The Wrong Amount of Cynicism

In my last piece, I wrote about how my friend Mark has the right amount of cynicism to enhance his writing.

I think I may have the wrong amount. Not for writing, but for life.

Two weeks ago my wife Sonja and I took our daughter Molly to the beach. Sonja supervised while Molly swam. I took over when Molly toddled to the playground. When I glanced back at Sonja I saw her talking to an older man I did not know. They seemed engrossed in conversation. A couple of minutes later I looked again. It wasn’t a conversation. Sonja was on the receiving end of a monologue.

Molly scampered back to the water and I followed. We built sand castles, waded up to her waist and splashed around. When we packed up ten minutes later Sonja was still being talked at. Molly and I walked over and Sonja introduced me to the man. Probably the first words she’d spoken in fifteen minutes. He was in his seventies. Fit. Amiable. We exchanged pleasantries. I didn’t stick around.

Later, Sonja told me she’d enjoyed talking to him. He’d led a fascinating life. Military service, law enforcement, travel, successful children.

My response – “I wonder if anything he said was true?”
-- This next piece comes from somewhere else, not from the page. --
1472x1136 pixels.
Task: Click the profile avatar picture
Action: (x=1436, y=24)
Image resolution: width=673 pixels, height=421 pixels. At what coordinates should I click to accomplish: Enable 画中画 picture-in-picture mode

Sonja is kind, smart, and a good judge of character. She believed he was truthful.

I hope she’s right.

My cynicism may be a product of being a cop for almost 20 years. Or maybe I became a cop because it’s a profession where cynicism is a necessary tool. People lie to the police. Normal people. All the time. “I only had two beers officer. I’m fine to drive.” Or, “no I didn’t hit my wife, she fell and hurt herself.” Regular people sometimes do awful things, and, not surprisingly, don’t want to be arrested.

I want to believe people. Whether I’m speaking to them at work, or along a beach in Shawnigan Lake, somehow, my first instinct remains to do so. That inclination remains deep within me.

But I’ve developed a filter. A combination of gut-feeling and analytical evaluation.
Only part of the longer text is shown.